Find and copy the lines in the records beneath this task that contain the word "target".

(Dataset items)
────
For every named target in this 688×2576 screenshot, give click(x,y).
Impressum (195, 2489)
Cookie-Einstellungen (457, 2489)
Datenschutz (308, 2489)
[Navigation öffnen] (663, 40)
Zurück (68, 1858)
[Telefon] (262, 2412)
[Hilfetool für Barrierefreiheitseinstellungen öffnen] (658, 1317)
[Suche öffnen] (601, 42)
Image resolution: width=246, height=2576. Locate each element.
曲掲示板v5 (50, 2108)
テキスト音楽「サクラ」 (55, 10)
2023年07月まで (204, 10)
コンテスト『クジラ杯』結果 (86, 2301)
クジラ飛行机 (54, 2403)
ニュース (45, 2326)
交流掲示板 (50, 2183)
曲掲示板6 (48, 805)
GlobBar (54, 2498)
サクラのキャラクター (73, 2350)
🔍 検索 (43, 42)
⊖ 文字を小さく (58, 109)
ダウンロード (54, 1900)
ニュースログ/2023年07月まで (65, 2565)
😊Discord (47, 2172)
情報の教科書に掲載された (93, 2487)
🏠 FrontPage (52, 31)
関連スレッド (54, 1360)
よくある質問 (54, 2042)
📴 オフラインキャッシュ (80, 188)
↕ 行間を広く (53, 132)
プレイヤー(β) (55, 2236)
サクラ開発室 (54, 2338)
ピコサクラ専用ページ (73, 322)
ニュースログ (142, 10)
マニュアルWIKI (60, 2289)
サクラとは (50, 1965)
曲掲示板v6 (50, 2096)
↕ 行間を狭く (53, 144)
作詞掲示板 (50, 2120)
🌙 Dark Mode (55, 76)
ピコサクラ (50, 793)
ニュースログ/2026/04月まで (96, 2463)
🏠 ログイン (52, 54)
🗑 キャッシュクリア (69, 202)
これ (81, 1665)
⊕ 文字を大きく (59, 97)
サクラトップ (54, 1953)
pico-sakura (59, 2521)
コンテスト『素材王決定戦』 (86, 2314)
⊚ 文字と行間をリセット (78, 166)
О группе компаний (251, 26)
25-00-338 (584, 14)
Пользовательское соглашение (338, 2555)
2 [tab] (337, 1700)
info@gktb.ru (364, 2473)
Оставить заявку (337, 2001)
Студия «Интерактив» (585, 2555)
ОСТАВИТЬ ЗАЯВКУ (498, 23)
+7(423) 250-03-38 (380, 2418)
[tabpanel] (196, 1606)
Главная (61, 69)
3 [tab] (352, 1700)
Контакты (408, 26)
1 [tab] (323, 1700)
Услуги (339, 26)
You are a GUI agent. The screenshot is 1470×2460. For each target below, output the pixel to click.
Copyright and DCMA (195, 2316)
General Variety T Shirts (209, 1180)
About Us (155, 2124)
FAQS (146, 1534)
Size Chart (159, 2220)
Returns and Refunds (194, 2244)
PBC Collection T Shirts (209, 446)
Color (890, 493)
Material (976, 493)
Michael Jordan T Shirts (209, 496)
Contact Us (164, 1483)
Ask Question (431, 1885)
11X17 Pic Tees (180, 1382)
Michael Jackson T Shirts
────
■ TASK ANSWER ■
For every named target in this 688×2576 screenshot, give click(x,y).
You are a GUI agent. The screenshot is 1470×2460. For each target below, output the pixel to click.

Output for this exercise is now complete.